* [What the exercise asks]:
Reproduce the records exactly, beginning with their first line and ending with the line that contains "This screenshot has width=1512, height=803.", and output nothing more.

******************************

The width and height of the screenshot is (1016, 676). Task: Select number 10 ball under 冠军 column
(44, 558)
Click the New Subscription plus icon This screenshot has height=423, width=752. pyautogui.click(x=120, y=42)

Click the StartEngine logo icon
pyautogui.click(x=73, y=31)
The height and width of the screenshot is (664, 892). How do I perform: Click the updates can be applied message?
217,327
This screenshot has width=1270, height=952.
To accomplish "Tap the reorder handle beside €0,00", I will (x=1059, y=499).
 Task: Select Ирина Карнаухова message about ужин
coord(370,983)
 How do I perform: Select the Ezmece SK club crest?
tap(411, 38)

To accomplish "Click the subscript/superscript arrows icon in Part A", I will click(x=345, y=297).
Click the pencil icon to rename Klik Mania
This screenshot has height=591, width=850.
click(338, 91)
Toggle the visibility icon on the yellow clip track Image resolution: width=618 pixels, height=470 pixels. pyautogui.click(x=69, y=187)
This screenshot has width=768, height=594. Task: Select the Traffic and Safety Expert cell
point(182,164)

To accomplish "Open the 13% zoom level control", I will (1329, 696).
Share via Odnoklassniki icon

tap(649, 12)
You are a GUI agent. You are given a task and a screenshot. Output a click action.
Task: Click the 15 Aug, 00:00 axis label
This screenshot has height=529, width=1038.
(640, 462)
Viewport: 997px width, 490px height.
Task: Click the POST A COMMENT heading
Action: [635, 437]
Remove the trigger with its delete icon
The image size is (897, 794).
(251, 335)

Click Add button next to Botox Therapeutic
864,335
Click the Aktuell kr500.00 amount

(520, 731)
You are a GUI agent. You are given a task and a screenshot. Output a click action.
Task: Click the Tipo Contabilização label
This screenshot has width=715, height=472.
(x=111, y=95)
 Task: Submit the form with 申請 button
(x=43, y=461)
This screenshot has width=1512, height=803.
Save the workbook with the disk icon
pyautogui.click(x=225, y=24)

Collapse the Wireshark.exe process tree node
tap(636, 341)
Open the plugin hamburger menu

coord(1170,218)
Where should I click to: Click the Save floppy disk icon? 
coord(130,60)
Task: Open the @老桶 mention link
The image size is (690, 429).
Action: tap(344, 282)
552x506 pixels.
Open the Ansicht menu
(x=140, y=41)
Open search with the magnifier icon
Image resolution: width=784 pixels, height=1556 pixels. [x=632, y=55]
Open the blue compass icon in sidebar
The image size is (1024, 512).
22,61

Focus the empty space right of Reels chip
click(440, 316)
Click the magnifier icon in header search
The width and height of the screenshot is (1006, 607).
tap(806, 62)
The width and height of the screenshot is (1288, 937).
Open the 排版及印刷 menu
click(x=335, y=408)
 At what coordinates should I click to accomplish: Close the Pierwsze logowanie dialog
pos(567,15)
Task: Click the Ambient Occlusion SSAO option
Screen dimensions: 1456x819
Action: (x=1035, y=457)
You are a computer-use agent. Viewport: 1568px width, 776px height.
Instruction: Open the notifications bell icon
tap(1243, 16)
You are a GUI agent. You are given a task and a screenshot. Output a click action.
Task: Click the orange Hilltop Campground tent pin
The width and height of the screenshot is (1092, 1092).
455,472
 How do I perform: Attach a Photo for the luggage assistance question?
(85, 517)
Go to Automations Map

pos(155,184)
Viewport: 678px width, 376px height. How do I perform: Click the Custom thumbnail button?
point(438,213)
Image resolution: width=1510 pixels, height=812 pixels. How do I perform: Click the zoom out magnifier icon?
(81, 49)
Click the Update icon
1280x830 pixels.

******************************

* [Result of this exercise]:
The width and height of the screenshot is (1016, 676). Task: Select number 10 ball under 冠军 column
(44, 558)
Click the New Subscription plus icon This screenshot has height=423, width=752. pyautogui.click(x=120, y=42)

Click the StartEngine logo icon
pyautogui.click(x=73, y=31)
The height and width of the screenshot is (664, 892). How do I perform: Click the updates can be applied message?
217,327
This screenshot has width=1270, height=952.
To accomplish "Tap the reorder handle beside €0,00", I will (x=1059, y=499).
 Task: Select Ирина Карнаухова message about ужин
coord(370,983)
 How do I perform: Select the Ezmece SK club crest?
tap(411, 38)

To accomplish "Click the subscript/superscript arrows icon in Part A", I will click(x=345, y=297).
Click the pencil icon to rename Klik Mania
This screenshot has height=591, width=850.
click(338, 91)
Toggle the visibility icon on the yellow clip track Image resolution: width=618 pixels, height=470 pixels. pyautogui.click(x=69, y=187)
This screenshot has width=768, height=594. Task: Select the Traffic and Safety Expert cell
point(182,164)

To accomplish "Open the 13% zoom level control", I will (1329, 696).
Share via Odnoklassniki icon

tap(649, 12)
You are a GUI agent. You are given a task and a screenshot. Output a click action.
Task: Click the 15 Aug, 00:00 axis label
This screenshot has height=529, width=1038.
(640, 462)
Viewport: 997px width, 490px height.
Task: Click the POST A COMMENT heading
Action: [635, 437]
Remove the trigger with its delete icon
The image size is (897, 794).
(251, 335)

Click Add button next to Botox Therapeutic
864,335
Click the Aktuell kr500.00 amount

(520, 731)
You are a GUI agent. You are given a task and a screenshot. Output a click action.
Task: Click the Tipo Contabilização label
This screenshot has width=715, height=472.
(x=111, y=95)
 Task: Submit the form with 申請 button
(x=43, y=461)
This screenshot has width=1512, height=803.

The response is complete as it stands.